L’Esecutivo si è trovato così davanti a un bivio: riscrivere buona parte del Pnrr (se non tutto), oppure rafforzarne la dotazione finanziaria per coprire il surplus di costi. Alla fine, anche per evitare un’eccessiva dilatazione dei tempi, si è scelto si seguire la seconda strada, ed è proprio a questo che servono quasi tutte le risorse aggiuntive stanziate con il decreto Aiuti.
In sostanza, scrive il quotidiano di Confindustria, lo scopo è “evitare un ‘piano B’ che, senza un intervento deciso, si sarebbe reso inevitabilmente necessario per assorbire i maggiori costi” e la chiusura dei cantieri infrastrutturali già avviati: nel 2021, infatti, sono stati realizzati i primi lavori del Recovery Plan per un valore pari a 2,5 miliardi di euro.

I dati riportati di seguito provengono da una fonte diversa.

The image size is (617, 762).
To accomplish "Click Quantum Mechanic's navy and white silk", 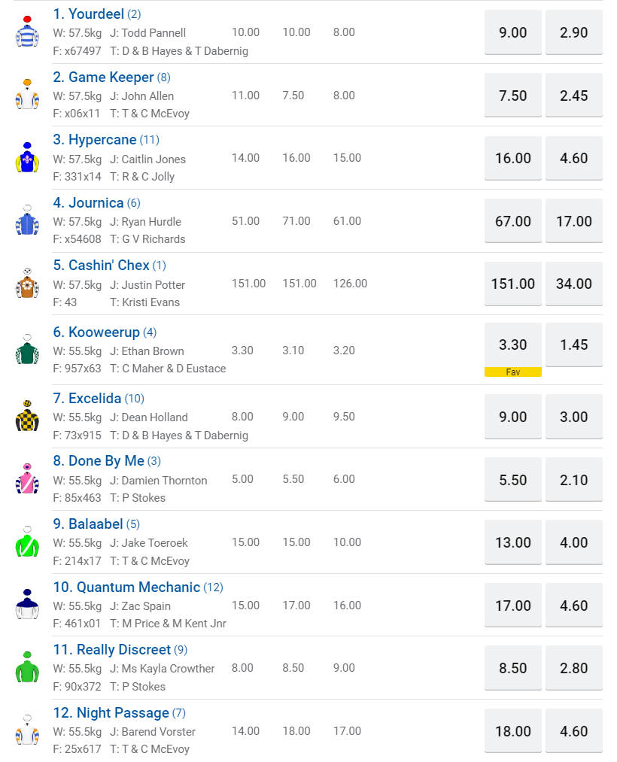I will (x=27, y=605).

La ripartizione degli investimenti
Il decreto Aiuti destina 8,7 miliardi al piano di ripresa e resilienza. Nel dettaglio, gli investimenti in corso o comunque già instradati saranno rafforzati con 700 milioni nel 2022 più altri 500 milioni nel 2023. Si tratta di soldi destinati alle grandi opere, in gran parte ferroviarie. Ma “la posta più alta, suddivisa in cinque annualità, dal 2022 al 2026 – spiega ancora il Sole 24 Ore – è quella di 7,5 miliardi per correggere al rialzo, con i nuovi prezzari, gli importi di costo delle opere inserite nel Pnrr, ma ancora non avviate”.